Sport

W pełni gotowy

Sebastian Milewski w poprzedniej kolejce zagrał pierwszy mecz w tym sezonie, od razu wskakując do pierwszego składu.

Mecz z Radomiakiem był dla Sebastiana Milewskiego (z lewej) wyjątkowy. Fot. Press Focus

GKS KATOWICE

Na początku lipca wiele wskazywało na to, że sezon w pierwszym składzie w środku pola GieKSy rozpocznie Sebastian Milewski. Miał zająć miejsce Oskara Repki, który przeniósł się do Rakowa Częstochowa, i tworzyć duet z Mateuszem Kowalczykiem. Miał naturalnie wejść do grania, będąc w zespole od roku. 

Debiut przy Nowej Bukowej

27-latek długo czekał na szansę, bo w poprzednich rozgrywkach linia pomocy została właściwie zabetonowana

przez duet Kowalczyk - Repka. Do tego przed meczem pierwszej kolejki z Rakowem doznał kontuzji, która wykluczyła go z gry na kilka tygodni. – Ta kontuzja przydarzyła mi się na dwa-trzy dni przed pierwszym meczem, na treningu. Od razu po zajęciach czułem, że jest to coś poważniejszego. Mocno przeżyłem uraz, bo długo czekałem na moment, żeby dostać szansę, żeby zagrać w pierwszym składzie – przyznał pomocnik GKS-u. – Teraz jest dużo lepiej, choć oczywiście w piłce zdarzają się drobne urazy, w końcu to dyscyplina kontaktowa. W porównaniu jednak do tego, co było na początku sezonu, jestem w pełni gotowy do gry – dodał.

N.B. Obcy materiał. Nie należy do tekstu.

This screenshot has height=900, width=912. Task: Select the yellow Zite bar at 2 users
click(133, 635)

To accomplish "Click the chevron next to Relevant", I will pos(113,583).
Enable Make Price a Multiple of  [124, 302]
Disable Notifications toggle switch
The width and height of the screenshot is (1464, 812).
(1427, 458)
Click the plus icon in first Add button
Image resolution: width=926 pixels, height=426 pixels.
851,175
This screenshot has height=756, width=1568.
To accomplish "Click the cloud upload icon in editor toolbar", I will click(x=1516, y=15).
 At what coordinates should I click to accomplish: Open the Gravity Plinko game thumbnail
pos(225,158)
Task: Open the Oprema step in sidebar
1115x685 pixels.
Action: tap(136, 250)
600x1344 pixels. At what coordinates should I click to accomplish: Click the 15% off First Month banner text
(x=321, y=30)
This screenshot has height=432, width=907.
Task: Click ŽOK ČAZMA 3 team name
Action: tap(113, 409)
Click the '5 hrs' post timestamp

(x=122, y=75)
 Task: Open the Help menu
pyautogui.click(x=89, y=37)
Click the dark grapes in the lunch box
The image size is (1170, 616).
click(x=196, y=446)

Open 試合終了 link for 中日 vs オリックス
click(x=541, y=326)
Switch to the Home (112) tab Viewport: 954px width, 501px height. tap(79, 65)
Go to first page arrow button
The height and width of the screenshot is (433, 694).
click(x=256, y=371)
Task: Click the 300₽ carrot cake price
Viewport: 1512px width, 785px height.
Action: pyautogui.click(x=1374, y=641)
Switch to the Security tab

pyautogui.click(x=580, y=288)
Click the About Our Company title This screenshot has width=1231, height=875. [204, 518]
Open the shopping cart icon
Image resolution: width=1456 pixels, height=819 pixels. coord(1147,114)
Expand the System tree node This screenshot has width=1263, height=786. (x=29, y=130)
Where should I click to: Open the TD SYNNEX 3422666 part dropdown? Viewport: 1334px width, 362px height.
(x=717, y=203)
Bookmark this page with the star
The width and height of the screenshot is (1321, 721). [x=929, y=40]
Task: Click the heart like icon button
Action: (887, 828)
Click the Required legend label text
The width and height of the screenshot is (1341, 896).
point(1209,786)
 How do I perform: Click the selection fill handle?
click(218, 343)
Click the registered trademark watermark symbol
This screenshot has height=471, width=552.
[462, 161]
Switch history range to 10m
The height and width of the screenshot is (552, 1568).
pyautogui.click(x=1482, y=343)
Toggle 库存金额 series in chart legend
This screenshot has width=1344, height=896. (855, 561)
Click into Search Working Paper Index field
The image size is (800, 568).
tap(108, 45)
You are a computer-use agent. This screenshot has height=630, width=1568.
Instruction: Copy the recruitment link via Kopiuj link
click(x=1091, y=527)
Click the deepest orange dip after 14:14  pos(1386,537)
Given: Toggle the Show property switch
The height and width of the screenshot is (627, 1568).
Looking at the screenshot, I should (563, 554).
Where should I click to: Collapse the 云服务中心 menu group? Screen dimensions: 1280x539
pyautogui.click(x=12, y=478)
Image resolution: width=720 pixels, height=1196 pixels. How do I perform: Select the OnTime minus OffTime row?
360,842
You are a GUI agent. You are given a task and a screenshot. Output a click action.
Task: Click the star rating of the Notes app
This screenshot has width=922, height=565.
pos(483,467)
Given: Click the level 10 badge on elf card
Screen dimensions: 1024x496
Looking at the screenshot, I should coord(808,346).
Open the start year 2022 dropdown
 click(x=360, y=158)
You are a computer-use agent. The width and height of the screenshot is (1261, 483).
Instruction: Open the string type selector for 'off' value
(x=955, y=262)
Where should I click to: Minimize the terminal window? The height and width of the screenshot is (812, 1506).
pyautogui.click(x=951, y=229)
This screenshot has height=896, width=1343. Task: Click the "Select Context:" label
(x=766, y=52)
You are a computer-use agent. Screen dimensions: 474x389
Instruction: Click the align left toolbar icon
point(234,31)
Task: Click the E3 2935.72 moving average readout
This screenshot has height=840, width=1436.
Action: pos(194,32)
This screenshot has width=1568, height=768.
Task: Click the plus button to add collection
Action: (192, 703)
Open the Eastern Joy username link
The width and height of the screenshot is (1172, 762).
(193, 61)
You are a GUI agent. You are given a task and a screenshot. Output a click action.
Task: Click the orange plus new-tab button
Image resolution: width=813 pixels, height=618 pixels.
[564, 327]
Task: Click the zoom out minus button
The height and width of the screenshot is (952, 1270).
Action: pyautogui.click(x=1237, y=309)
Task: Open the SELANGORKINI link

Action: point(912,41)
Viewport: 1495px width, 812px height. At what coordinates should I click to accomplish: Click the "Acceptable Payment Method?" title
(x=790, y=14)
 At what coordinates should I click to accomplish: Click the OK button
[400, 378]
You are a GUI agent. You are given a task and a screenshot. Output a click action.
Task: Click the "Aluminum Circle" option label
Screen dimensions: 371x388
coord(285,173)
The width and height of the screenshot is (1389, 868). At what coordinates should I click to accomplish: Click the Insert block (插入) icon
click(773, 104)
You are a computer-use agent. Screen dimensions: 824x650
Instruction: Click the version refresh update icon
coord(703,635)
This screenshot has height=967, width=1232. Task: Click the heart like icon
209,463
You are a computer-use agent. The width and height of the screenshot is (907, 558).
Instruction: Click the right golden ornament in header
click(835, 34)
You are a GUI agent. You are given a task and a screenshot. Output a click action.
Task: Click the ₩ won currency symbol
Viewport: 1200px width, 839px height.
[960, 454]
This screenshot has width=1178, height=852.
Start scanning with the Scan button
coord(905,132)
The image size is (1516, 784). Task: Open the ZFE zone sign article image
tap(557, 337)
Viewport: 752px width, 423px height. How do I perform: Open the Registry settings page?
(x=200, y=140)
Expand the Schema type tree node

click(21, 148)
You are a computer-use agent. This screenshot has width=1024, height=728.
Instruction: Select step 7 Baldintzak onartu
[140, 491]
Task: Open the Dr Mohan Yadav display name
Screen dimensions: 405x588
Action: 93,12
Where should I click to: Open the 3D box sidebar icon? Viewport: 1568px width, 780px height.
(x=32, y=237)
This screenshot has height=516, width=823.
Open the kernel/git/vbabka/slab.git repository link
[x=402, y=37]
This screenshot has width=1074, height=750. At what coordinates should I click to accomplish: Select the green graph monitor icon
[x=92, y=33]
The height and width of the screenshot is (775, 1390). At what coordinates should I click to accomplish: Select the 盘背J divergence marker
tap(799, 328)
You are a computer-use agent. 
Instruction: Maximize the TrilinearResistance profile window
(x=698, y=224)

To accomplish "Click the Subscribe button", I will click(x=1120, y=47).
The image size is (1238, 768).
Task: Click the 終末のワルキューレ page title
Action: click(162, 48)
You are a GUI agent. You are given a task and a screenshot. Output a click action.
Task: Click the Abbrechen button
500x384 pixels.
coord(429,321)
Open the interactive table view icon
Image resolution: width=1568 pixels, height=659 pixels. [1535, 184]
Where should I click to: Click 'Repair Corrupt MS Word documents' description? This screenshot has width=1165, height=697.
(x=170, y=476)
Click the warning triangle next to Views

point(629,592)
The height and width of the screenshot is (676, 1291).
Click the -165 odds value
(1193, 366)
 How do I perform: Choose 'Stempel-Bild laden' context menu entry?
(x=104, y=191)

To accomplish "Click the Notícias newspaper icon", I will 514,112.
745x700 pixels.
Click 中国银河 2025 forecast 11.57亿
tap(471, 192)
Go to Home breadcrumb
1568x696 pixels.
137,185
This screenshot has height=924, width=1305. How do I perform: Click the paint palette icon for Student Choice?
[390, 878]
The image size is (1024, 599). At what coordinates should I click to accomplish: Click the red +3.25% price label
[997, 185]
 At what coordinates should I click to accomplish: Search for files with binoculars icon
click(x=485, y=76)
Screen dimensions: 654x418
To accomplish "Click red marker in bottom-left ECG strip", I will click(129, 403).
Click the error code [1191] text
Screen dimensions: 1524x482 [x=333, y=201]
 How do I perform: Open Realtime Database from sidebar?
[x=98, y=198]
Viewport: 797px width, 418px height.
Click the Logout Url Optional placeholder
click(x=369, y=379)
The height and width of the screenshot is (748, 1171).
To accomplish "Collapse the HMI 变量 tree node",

Milewski powrócił do kadry meczowej na czwartym mecz sezonu z Legią Warszawa. Na szansę gry musiał jednak chwilę poczekać. W środku pola obok Kowalczyka rozgrywki rozpoczął Kacper Łukasiak sprowadzony z Pogoni Szczecin. Z kolei w jednym meczu (z Widzewem) cofnięty z pozycji ofensywnego pomocnika został Bartosz Nowak. W końcu jednak Milewski doczekał się na pierwszy występ w sezonie. Po porażce z Górnikiem Zabrze szkoleniowiec GKS-u delikatnie zmodyfikował skład na spotkanie z Radomiakiem i w środku pola wreszcie znalazło się miejsce dla Milewskiego. GieKSa wygrała 3:2, ale nie tylko z tego powodu Milewski mógł się cieszyć. – Pierwszy raz miałem okazję zagrać przy Nowej Bukowej. Był to dla mnie debiut i na własnej skórze doświadczyłem tej fantastycznej atmosfery – uśmiechał się 27-latek.

Tylko jeden, ale ważny

Późny debiut na Arenie Katowice nie był jednak spowodowany tylko i wyłącznie bardzo silną obsadą środka pola w poprzednim sezonie. Milewski wiosną także zmagał się z kontuzją, przez co od marca, po premierowym meczu z Górnikiem na nowym obiekcie, tylko dwa razy miał okazję usiąść na ławce w meczach domowych. W sumie w poprzednim sezonie zagrał 18 spotkań, z czego czterokrotnie zaczynał mecz w pierwszym składzie. Zdobył jedną, bardzo ważną bramkę – w jesiennym meczu z Cracovią wszedł z ławki i miał więcej zadań ofensywnych. Spisał się fantastycznie, bo w doliczonym czasie znalazł dla siebie miejsce w polu karnym i zdobył gola na wagę trzech punktów (mecz zakończył się wynikiem 4:3).

Poważna konkurencja

Po pierwszym w tym sezonie meczu, w którym aktywnie wziął udział, los może w końcu się do niego uśmiechnie. Choć trzeba podkreślić, że choć z zespołem pożegnał się Repka, w Katowicach pojawiło się kilku kolejnych środkowych  pomocników, poza Łukasiakiem, którzy są głodni gry. W połowie lipca kontrakt z GKS-em podpisał Holender Jesse Bosch, który na razie był na boisku przez niecałe 30 minut podczas rywalizacji z Górnikiem. Jest to jednak zawodnik z doświadczeniem w Eredivisie, więc z pewnością ma umiejętności do tego, żeby powalczyć o miejsce w pierwszym składzie. Ponadto do ekipy Rafała Góraka dołączył 19-letni Filip Rejczyk, bardzo utalentowany zawodnik, który jest przede wszystkim inwestycją w przyszłość. – Tak naprawdę na każdej pozycji mamy mocną konkurencję. Mamy szeroką kadrę i każdy każdego motywuje do pracy. Dzięki temu się rozwijamy – zaznaczył Milewski.